Inauguration Day is a very special day that transcends partisanship. Mr. Trump spoke the same words that every new president has spoken since George Washington in 1789. It is an awesome example of continuity and peaceful transition. It is so rare in world history that it leaves you astonished, especially those of us who grew up in places where this does not happen.
For many of us, Ronald Reagan will always be that special politician who made us conservatives. It was certainly my case when I became one of those young Reagan troops fighting for the 1976 nomination. (I still have a Reagan ’76 bumper sticker in a box in my garage) Maybe Reagan ’76 for us was what Goldwater ’64 may have been to the previous generation.
The Reagan troops were back on the field in 1980 when Governor Reagan sought the presidency again.
A few days after his landslide victory, my employer put me on a plane to Mexico to be a part of their office down there.
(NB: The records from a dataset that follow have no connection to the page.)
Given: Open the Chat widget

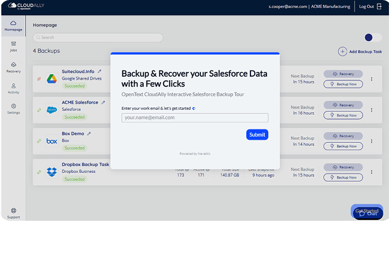Looking at the screenshot, I should click(368, 213).
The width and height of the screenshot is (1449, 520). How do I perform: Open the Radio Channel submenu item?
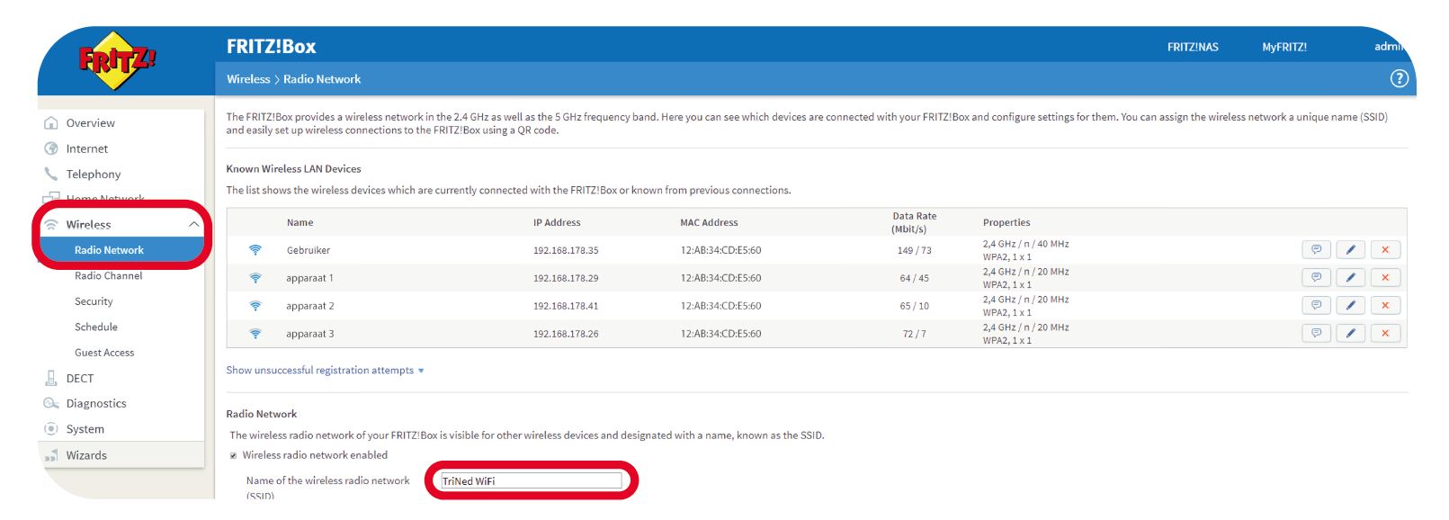pos(108,276)
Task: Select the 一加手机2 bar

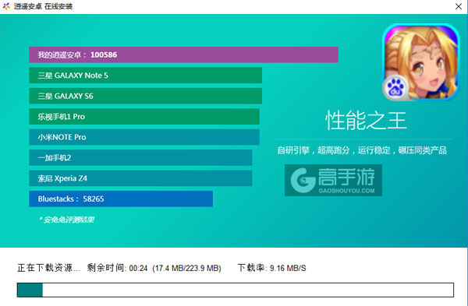Action: coord(140,157)
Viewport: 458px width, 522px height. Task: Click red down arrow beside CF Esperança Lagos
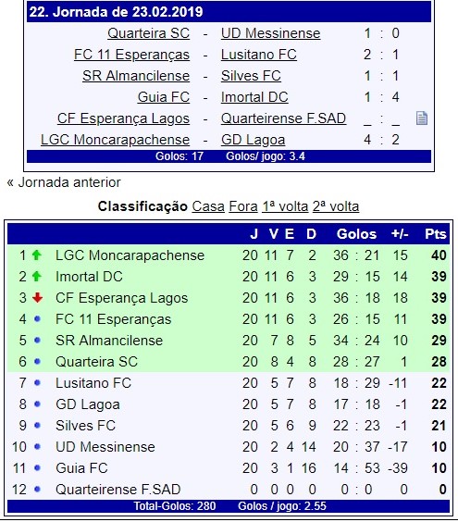37,298
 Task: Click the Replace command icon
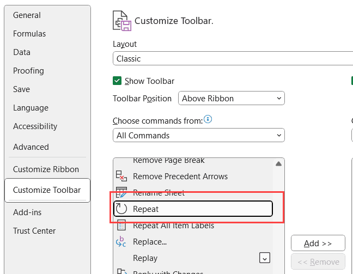point(121,242)
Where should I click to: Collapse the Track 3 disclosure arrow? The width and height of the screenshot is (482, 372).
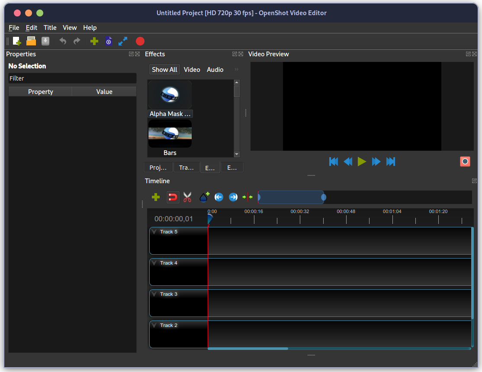(x=154, y=294)
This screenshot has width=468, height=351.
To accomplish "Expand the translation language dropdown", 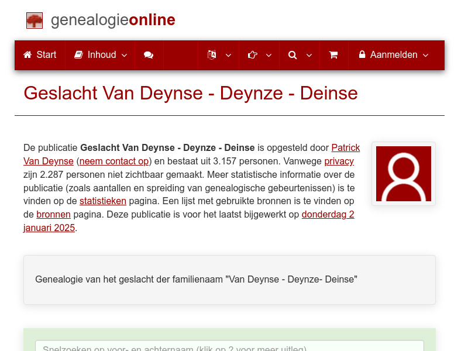I will pyautogui.click(x=228, y=55).
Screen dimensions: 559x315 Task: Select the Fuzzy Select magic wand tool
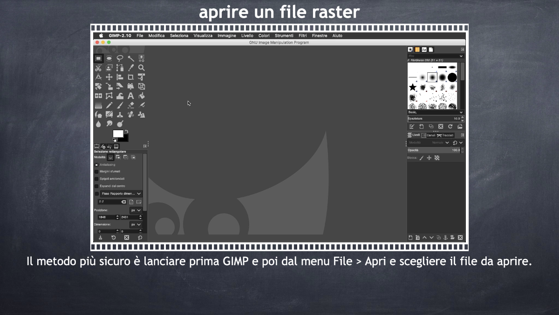click(131, 58)
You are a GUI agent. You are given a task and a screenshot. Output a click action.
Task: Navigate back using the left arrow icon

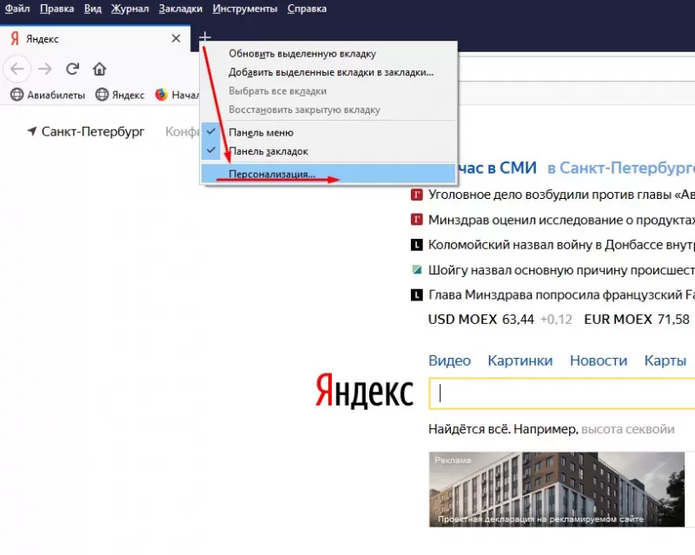click(x=17, y=69)
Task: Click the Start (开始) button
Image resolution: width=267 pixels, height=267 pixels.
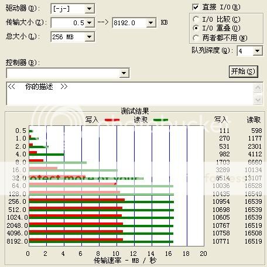Action: [243, 71]
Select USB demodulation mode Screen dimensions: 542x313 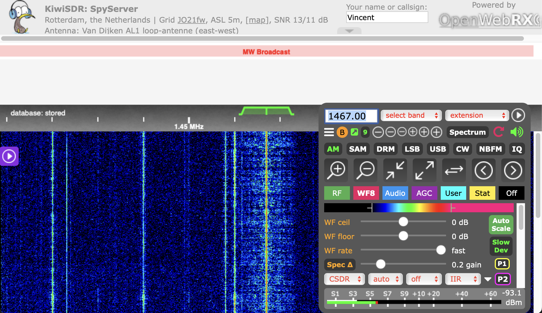[438, 149]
South of the border, I followed all of the transition on the U.S. television programs that we got in Mexico City as well as Armed Forces Radio, the shortwave signal that used to go out to the soldiers overseas. We also got daily delivery of several U.S. newspapers that kept us in tune with the columnists and editorials of the time.
On inauguration Day, I woke up in Monterrey, Mexico and joined up with a group of senior executives from our U.S. headquarters who were down to look at our operations.
After breakfast, we drove to see a customer in Saltillo, a quiet industrial town about two hours west of Monterrey.
A few minutes before noon eastern time, I asked permission to tune in WOAI from San Antonio, a powerful AM station that can be heard in the north of Mexico. (In fact, I used to pick up Texas Rangers and Dallas Cowboys games on that station at night during my time in Mexico)
So there we were in the middle of nowhere listening to the whole ceremony on the radio. The highway between Monterrey and Saltillo was really desolate with very little traffic or any kind of life.
A few minutes before noon, Mr. Bush became VP Bush.
Around noon, Governor Reagan became President Reagan.
It made it more fun when my guests cheered when Mr. Reagan said “so help me God”. The whole car broke into applause and cheers. I was delighted to hear how these men were thrilled that a new man was in charge.
I remember the moment as if it happened yesterday. It’s one of those moments that sticks with you. God bless peaceful transitions!